Mission : impossible - Protocole fantôme / Brad Bird

Impliquée dans l'attentat terroriste du Kremlin, l'agence Mission Impossible (IMF) est totalement discréditée. Tandis que le président lance l'opération "Protocole Fantôme", Ethan Hunt, privé de ressources et de renfort, doit trouver le moyen de blanchir l'agence et de déjouer toute nouvelle tentative d'attentat. Mais pour compliquer encore la situation, l'agent doit s'engager dans cette mission avec une équipe de fugitifs d'IMF dont il n'a pas bien cerné les motivations…

Transposée au cinéma en 1995 sous l'impulsion de Tom Cruise acteur et producteur, la franchise Mission : Impossible a délivré des épisodes de constante qualité due en grande partie à la forte identité visuelle imprimée par des réalisateurs de renom comme Brian de Palma, John Woo et dans une moindre mesure JJ Abrams.

Après les scores mitigés au box office mondial du troisième épisode, les producteurs ont confié les rênes de cette nouvelle aventure qui a, comme son titre le suggère ambition de relancer la machine, à Brad Bird, réalisateur acclamé (2 Oscars) de deux films d'animation Pixar (Ratatouille, Les indestructibles).

Plus proche que les précédents de la série originelle en donnant à chacun des membres Mission : impossible une vraie carte à jouer aux côtés du personnage d’Ethan Hunt toujours aussi déterminant mais contraint de jouer collectif pour mener à bien la mission, Mission : Impossible - Protocole fantôme est de loin le plus jubilatoire et réussi en mixant avec inspiration gadgets high-tech, décors grandioses, séquences d’action décomplexée et humour absurde comme splastick.

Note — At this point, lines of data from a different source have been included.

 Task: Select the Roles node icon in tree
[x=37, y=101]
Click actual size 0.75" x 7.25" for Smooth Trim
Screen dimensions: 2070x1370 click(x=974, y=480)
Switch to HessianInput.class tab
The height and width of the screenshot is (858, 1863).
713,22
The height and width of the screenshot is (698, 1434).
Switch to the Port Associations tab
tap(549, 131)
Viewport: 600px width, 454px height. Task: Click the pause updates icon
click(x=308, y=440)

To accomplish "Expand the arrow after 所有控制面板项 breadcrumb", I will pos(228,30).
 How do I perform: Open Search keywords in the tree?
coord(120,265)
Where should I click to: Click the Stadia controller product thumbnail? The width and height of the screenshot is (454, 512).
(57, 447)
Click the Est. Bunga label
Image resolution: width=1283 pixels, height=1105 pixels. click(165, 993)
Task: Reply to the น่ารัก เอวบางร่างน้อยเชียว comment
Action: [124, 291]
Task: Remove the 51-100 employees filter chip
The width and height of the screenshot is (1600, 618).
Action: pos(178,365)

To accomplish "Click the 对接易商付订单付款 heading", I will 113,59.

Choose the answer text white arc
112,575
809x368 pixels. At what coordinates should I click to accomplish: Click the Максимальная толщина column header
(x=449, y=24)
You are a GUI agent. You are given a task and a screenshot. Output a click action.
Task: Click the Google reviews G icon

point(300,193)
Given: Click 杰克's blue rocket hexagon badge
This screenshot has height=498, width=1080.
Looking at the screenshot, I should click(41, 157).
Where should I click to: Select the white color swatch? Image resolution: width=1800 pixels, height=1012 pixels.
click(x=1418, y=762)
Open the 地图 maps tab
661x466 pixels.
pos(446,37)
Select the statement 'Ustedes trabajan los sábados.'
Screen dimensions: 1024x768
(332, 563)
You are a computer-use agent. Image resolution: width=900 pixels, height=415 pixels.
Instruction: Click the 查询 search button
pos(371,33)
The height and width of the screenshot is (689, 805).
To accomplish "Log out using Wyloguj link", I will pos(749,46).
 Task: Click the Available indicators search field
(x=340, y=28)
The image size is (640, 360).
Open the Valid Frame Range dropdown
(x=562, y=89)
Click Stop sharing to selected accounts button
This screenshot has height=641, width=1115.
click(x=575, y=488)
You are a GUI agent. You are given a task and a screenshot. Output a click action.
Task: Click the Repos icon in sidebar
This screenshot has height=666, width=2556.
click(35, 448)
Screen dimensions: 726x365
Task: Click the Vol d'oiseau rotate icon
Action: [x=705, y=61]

Ne perdant jamais de vue le plaisir du spectateur, Brad Bird a concocté des cascades impressionnantes dont la séquence à Dubaï est déjà anthologique entre deux clins d’œil à la saga via une scène en apesanteur ou l’intervention de personnages clés du troisième épisode dont l’impayable Simon Pegg.

A l’image de son film d’animation Les indestructibles s’affranchissant des lois de l’apesanteur avec son attachante famille de super héros, ce nouveau film de Brad Bird constitue une luxueuse démo sur les potentialités cinématographiques, sur le plan visuel et dramatique, de la verticalité de l’action : gratte ciel, conduits d’aération, usine automobile sont autant de terrain de jeu pour ses espions désavoués devant arrêter un terroriste russe menaçant la paix mondiale comme au bon vieux temps de la guerre froide des meilleurs James Bond.

Sa mise en scène, débarrassée des fioritures stylistiques du second épisode où l’abus de ralentis et les autocitations pouvaient lasser sur la durée, bien plus précise en terme de découpage que le troisième opus, exploite formidablement les décors comme le talent de ses acteurs.

Léa Seydoux en méchante glaciale y affronte la sculpturale Paula Patton dans une chambre d’hôtel pendant que le très hype Jeremy Renner convainc totalement en analyste mystérieux. Associé au gouailleur Simon Pegg, Tom Cruise fait montre de nombreux talents d’équilibriste pour propulser Mission : Impossible - Protocole fantôme vers les sommets du film d’action high-tech.